In our April 08 issue we look at the life of William Cookworthy, famous during the 18th century for manufacturing the first 'hard paste' porcelain in the country
Andrew Thomas of Bearne's looks at the life of William Cookworthy, famous during
the 18th century for manufacturing the first'hard paste' porcelain in the country
William Cookworthy can legitimately take his place amongst the hierarchy of those involved in porcelain production in England during the 18th century. Furthermore, he must wholly be given credit for manufacturing the first 'true' or 'hard paste' porcelain in this country, and for using good Cornish ingredients in the process.
Cookworthy was born in Kingsbridge, Devon, in 1705, the son of a weaver. His father died in 1718, and by 1720 the family found itself in severely reduced circumstances. William was then sent to London to take up an apprenticeship with chemists Timothy and Sylvanus Bevan, Quakers like his father. As the family were unable to afford the coach fare to London, William was forced to walk the entire 200-odd miles to the city. How fascinating would a diary of that journey be to us now, with details of how far he travelled each day, where he slept or the weather and people he encountered, for example. On my next trip to London, I must remember not to grumble about the traffic on the A303 while sitting in a warm and comfortable car.
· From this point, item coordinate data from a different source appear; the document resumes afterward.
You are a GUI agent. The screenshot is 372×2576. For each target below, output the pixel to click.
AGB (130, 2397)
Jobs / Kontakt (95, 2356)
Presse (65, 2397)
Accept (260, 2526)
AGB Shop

Once he had successfully completed his training in 1726, the Bevans offered William a position in a new wholesale pharmacy business they were setting up in Notte Street in Plymouth. This business venture prospered, and by 1735 he had become a partner and the business was renamed Bevan and Cookworthy. Sadly, in that year his wife, Sarah, unexpectedly died and he was left to bring up his five daughters on his own. However, his brother, Philip, helped by joining him in the business, and Messrs William Cookworthy and Company came into existence.
It is not known exactly when Cookworthy's interest in porcelain began, but during his business travels in Cornwall in the 1740s he discovered Kaolin (or china clay) at Tregonning Hill, near Godolphin House between Helston and Penzance. His experiments started immediately, but later on he found an even better source not only of china clay but also of the other important ingredient for porcelain making, petuntse (or china stone), at St Stephen's, which lies between Truro,
- 1 Win the full range of Bashall Spirits Gins
- 2 20 of the best places to eat out in St Ives
- 3 6 waterfall walks in Derbyshire and the Peak District
- 4 Win a G&H Spirits gin set with Sussex Life
- 5 Seven Falls, Tintwistle - a hidden gem in the Peak District
- 6 12 beautiful waterfalls in Yorkshire
- 7 20 of the best restaurants in Hertfordshire
- 8 Win a three nights stay at Nydsley Hall in Pateley Bridge
- 9 Afternoon tea in Kent: 15 of the best tearooms
- 10 11 of the prettiest villages in North Devon
St Austell and St Columb.
On 17 March 1768, Cookworthy obtained a patent for 'making porcelain from Moorstone, Growan and Growan Clay'. This gave him the exclusive right to use china clay and china stone for porcelain manufacture. And so the Plymouth manufactory was born and the earliest known piece is a mug painted in blue with the arms of Plymouth and inscribed '1768 CF'. It is in the British Museum and by tradition the initials stand for Cookworthy Fecit. As was the case with most other English factories, the first productions were painted in blue to rival the most commonly imported wares from China. Some controversy exists over the actual location of Cookworthy's manufactory, particularly in view of the building called 'The China House' at Shepherds Wharf, Coxside. However, it is thought that the premises were actually in the High Street and that only goods were stored at Coxside.
Much Plymouth porcelain is unmarked and is distinguished by the hard, flinty look of its body. The glaze can sometimes be discoloured with brown or black smoke-staining, and with underglaze blue pieces a blackish tint can be present. Because of the required heat in the kiln and the instability of the ingredients, some pieces became distorted, particularly the rims and foot rims of mugs. The factory mark, when there
is one, is the alchemist's sign
for tin, the numerals 2 and 4 joined.
Amongst the shareholders in Cookworthy's venture, all of whom were Quakers, was Richard Champion of Bristol and he, together with four other shareholders, persuaded Cookworthy to move his manufactory from Plymouth to Bristol sometime in 1770 where it continued for a further ten years. William retired from the business in 1773 but continued to receive a royalty on every item made. He died on 17 October 1780.
Plymouth porcelain, whether polychrome or blue and white, has a very distinct charm, and any serious collector of English porcelain should have a piece or two in his or her collection. Prices range from £300-£400 for a small, damaged piece, to £10,000 for the rarest items in good condition.
I have great regard for William Cookworthy, a clever and hard-working businessman who became a much- respected person in his local society and whose Plymouth porcelain is a lasting tribute to his ingenuity and artistic skill.